As a Sacred Heart educator, Sandy has been active with the Network of Sacred Heart Schools. She has served as co-chair of the Sacred Heart Commission on Goals (SCHOG), a member of the SHCOG visiting team at Duchesne Academy of the Sacred Heart in Houston, chair of the Keepers of the Flame committee at ASH, and a member of the Action Plan Committee. She has also participated in Summer Network Service projects at Academy of the Sacred Heart–Bloomfield Hills, Mich., and was a member of the planning committee for the Roots that Gives Us Wings Conference held during the summer of 2017.
Sandy and her husband, an Academy alumnus, have three children who are also graduates of the Academy. She enjoys spending time with her family and friends.
Andrea earned a B.A. in political science from Carleton College knowing that she wanted to be either a teacher or a lawyer. Both professions included her passions: books, learning and social action. She decided to focus on law and dutifully entered law school, where she thrived. Soon after graduation, however, Andrea discovered that she was not feeling the passion she had expected to feel—the passion she had felt in law school.

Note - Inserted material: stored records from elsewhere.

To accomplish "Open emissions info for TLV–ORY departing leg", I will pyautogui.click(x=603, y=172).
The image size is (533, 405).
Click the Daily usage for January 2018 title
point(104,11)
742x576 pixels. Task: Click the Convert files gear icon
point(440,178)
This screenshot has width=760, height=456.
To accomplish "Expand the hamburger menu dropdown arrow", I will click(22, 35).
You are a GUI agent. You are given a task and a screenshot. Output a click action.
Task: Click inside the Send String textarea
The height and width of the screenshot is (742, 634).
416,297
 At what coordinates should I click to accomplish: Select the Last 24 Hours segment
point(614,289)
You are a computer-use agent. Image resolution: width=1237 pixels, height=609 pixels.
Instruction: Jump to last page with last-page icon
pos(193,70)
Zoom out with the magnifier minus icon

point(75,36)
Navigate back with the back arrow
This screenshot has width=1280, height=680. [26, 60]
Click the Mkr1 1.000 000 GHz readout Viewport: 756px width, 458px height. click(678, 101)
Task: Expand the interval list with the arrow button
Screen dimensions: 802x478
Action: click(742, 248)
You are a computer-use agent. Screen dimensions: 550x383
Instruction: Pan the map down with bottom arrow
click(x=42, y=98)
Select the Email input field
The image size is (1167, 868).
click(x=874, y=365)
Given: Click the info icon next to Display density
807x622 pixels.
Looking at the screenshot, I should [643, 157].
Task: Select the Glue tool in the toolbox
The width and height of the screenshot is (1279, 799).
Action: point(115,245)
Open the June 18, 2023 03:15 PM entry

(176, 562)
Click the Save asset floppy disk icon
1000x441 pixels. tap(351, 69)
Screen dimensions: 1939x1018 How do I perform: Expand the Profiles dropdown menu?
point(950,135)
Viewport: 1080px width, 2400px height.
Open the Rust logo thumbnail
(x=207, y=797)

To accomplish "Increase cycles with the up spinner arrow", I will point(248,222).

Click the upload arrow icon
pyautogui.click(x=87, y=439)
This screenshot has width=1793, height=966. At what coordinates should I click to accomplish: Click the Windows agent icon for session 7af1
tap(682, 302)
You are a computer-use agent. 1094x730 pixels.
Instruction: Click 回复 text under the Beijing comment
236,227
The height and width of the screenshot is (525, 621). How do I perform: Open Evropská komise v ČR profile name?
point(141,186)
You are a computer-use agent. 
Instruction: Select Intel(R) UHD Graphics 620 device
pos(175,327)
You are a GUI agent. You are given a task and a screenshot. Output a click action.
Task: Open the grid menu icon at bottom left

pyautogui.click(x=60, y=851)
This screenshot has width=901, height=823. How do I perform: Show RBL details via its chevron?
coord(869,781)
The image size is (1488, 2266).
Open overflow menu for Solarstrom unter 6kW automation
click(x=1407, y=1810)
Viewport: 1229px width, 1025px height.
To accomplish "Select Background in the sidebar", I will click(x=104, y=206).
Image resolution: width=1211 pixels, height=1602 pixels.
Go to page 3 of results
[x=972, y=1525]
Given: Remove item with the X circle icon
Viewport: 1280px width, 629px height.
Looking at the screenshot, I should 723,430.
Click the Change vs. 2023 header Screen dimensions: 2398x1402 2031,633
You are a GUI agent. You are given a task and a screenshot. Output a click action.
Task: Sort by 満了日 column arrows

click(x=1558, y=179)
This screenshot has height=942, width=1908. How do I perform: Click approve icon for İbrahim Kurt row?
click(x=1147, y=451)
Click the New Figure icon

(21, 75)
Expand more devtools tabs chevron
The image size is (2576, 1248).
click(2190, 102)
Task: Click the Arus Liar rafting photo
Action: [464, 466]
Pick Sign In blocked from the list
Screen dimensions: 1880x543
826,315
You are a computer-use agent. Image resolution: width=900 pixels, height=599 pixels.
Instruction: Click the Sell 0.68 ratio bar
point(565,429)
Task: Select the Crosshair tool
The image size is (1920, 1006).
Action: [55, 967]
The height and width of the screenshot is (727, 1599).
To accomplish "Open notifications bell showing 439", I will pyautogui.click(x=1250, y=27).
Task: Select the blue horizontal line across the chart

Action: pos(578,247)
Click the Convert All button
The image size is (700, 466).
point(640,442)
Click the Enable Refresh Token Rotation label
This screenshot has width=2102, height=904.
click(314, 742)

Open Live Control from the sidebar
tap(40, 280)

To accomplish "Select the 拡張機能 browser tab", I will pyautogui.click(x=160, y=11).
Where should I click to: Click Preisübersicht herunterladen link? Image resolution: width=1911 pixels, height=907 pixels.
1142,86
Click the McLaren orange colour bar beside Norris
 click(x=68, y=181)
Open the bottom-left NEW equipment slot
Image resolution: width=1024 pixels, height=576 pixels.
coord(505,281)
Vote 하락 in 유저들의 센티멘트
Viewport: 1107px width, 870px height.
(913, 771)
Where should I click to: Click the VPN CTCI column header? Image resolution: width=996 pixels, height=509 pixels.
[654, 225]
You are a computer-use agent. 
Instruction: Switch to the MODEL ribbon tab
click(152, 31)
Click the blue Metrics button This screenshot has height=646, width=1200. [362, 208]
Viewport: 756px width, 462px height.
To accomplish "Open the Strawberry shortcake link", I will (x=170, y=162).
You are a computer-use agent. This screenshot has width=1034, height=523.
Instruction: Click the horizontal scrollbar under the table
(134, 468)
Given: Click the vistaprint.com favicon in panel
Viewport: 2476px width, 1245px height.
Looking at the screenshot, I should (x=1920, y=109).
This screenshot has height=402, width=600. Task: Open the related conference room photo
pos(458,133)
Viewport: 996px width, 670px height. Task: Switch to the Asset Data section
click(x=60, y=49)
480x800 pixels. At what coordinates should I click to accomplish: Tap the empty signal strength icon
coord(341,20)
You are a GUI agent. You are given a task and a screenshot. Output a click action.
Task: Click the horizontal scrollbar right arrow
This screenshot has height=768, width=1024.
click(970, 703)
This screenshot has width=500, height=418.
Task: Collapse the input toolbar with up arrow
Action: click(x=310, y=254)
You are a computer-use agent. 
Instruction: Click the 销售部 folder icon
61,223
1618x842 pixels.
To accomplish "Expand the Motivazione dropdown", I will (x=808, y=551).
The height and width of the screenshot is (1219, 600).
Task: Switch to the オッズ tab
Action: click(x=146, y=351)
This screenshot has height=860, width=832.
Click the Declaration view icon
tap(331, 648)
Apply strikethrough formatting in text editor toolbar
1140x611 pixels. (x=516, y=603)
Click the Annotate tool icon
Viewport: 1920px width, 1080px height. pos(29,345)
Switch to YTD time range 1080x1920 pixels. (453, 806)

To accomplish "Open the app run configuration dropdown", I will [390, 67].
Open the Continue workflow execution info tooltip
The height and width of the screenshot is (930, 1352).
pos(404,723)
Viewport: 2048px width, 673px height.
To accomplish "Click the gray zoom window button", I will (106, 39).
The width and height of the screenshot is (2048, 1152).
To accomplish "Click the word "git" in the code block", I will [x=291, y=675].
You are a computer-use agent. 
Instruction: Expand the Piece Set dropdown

She missed being in a school— the smell, the books, the students and the colleagues. Thus, she turned her attention to teaching and never looked back.
Andrea has worked in a variety of schools, across various disciplines, and accumulated a few degrees and certifications along the way. She holds certifications in social studies and special education and has a master’s degree in special education, learning disabilities, along with the aforementioned J.D. She is also completing a master’s degree in TESL (Teaching English as a Second Language) along with certification in TESL. These degrees reflect her love of learning, respect for diverse learners and a very curious mind. Always finding new passions and interests, Andrea hopes to pass this energy and love of learning onto her students.
In addition to these professional interests, Andrea is an avid gardener. The quiet of plants balances the noise and buzz of students, her five children and two dogs.
“When I put on my gardening gloves, hold my pruning shears and/or trowel, and feel the sun on my skin, I am completely happy and calm.”
Originally from the UK, Catherine grew up in a small town in New Jersey only a hop, skip and jump away from Manhattan. In school she developed a lifelong love for languages, literature and travel. After earning a B.A. in German literature from Reed College she received her M.A. in European languages and literature from the University of Hawai’i at Manoa. She started her teaching career in Honolulu, first as a university instructor and then as a high school English teacher.
After seven years in the mid-Pacific, Catherine moved to St. Louis to teach German, French and Latin and lead the Middle School World Languages Department at MICDS. A decade later she moved to China to teach English as a Second Language at an International Baccalaureate school near Shanghai. After eight years of working overseas and traveling to as many countries as possible, Catherine returned to the Midwest to teach one of her first loves—English literature.
Her license from the state of Missouri qualifies her to teach ELA (Grades 5–8) and English literature (grades 9–12). She was drawn to ASH due to its strong sense of community, its dedication to educating the heart and the mind, and its emphasis on creativity. She is enjoying the challenge of getting her students to think “outside the box” and to develop a growth mindset.